** PAGE EXTRACT **
• • • • •

Compilation album by R. Stevie Moore
- Released: April 26, 1976
- Recorded: 1973–1976
- Genre: Art rock; lo-fi;
- Length: 44:07
- Label: Vital
- Producer: R. Stevie Moore
- Compiler: Harry Palmer

R. Stevie Moore chronology
|  | Phonography (1976) | Stance (1978) |

= Phonography (album) =

Phonography is the first official album by American multi-instrumentalist R. Stevie Moore, released in 1976 on the artist's private Vital Records "label". Its initial vinyl pressing was limited to 100 copies. The album mostly consists of selections from his self-released albums Stevie Moore Often (1975) and Stevie Moore Returns (1976), all recorded on 1/4 track 7½ ips reel-to-reel stereo tape decks. A 7-inch EP was issued in 1977 called Four from Phonography, which was the debut release by Moore's uncle Harry Palmer's H.P. Music label.

The album attracted a following among New York's punk and new wave circles. One contemporary review in New York's Trouser Press magazine called the album "an outrageous collection of musical brain spewage" and "a true slash of genius". Phonography ultimately became the best-known album of Moore's career. In 1996, the album was included in the Rolling Stone book Alt-Rock-A-Rama as being among "The Fifty Most Significant Indie Records". In 2011, The Wires Matthew Ingram noted the album for anticipating "lo-fi, DIY, Hypnagogic Pop and more".

• • • • •

** DATASET ENTRIES **

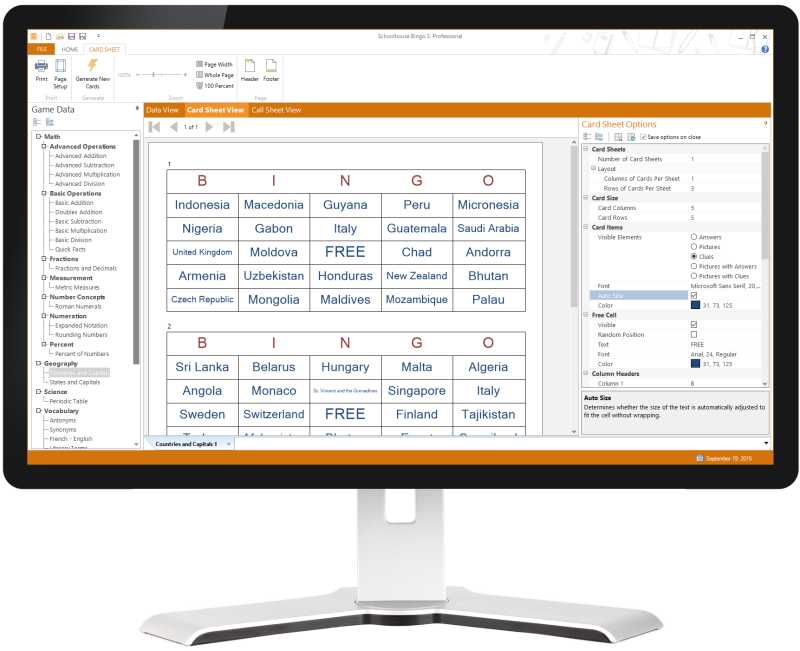Go to the next card sheet page
The height and width of the screenshot is (651, 800).
click(x=209, y=127)
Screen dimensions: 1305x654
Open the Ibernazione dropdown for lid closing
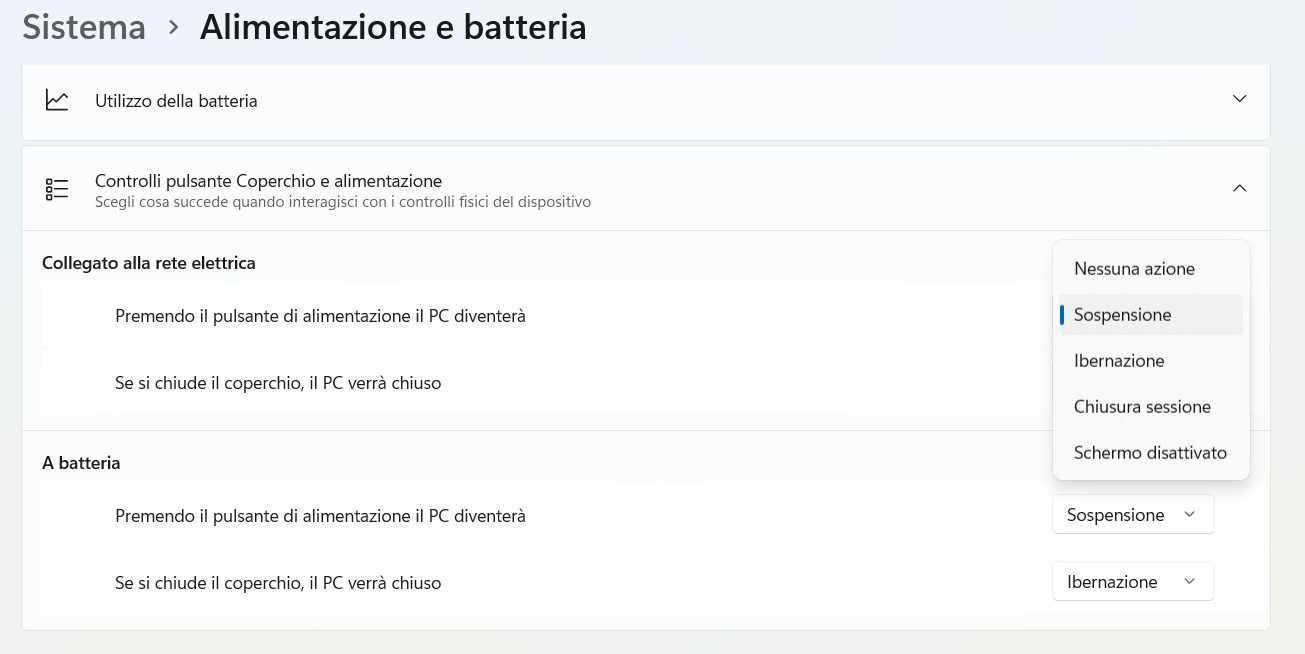pos(1133,581)
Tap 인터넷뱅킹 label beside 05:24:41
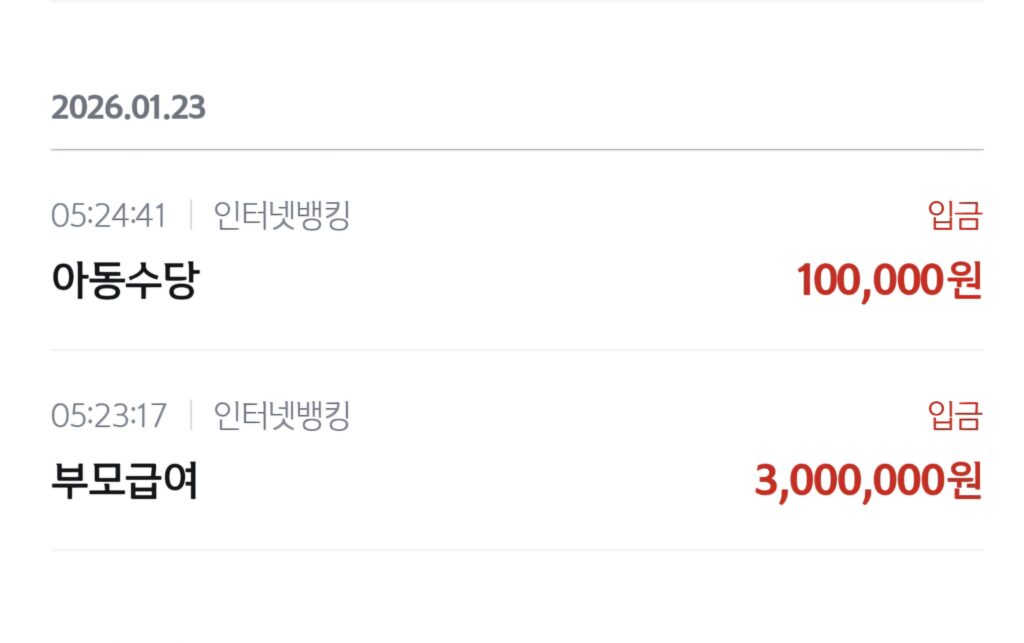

• • • • •

** CHALLENGES **
1. Can you repeat the passage from the Phonography article word for word, starting with "Phonography is the" and going on through "H.P. Music label."?
2. How would you render this sentence from the Phonography article in Spanish: "Its initial vinyl pressing was limited to 100 copies."?
3. Can you resume the Phonography article, writing on from the end of its final sentence?
The records are independent material, unrelated to the text about Phonography.

** RESULTS FOR THE EXERCISE **
1.
Phonography is the first official album by American multi-instrumentalist R. Stevie Moore, released in 1976 on the artist's private Vital Records "label". Its initial vinyl pressing was limited to 100 copies. The album mostly consists of selections from his self-released albums Stevie Moore Often (1975) and Stevie Moore Returns (1976), all recorded on 1/4 track 7½ ips reel-to-reel stereo tape decks. A 7-inch EP was issued in 1977 called Four from Phonography, which was the debut release by Moore's uncle Harry Palmer's H.P. Music label.

2. Su primera tirada en vinilo se limitó a 100 copias.

3.
==Reissues==
The album was reissued in a larger general pressing on H.P. Music in late 1978 with a different front cover image. In 1998, it was reissued on CD by Flamingo Records and included 8 non-LP bonus tracks, as well as many photos and an informative interview/essay by Dennis Diken. Another remaster was issued on CD in 2009 by Chris Cutler's Recommended Records without the bonus tracks, but with a new booklet of images and data. In 2010 a newer remaster was reissued on deluxe high-grade vinyl by Sundazed Records.

==Track listing==
Track sources are provided by Moore.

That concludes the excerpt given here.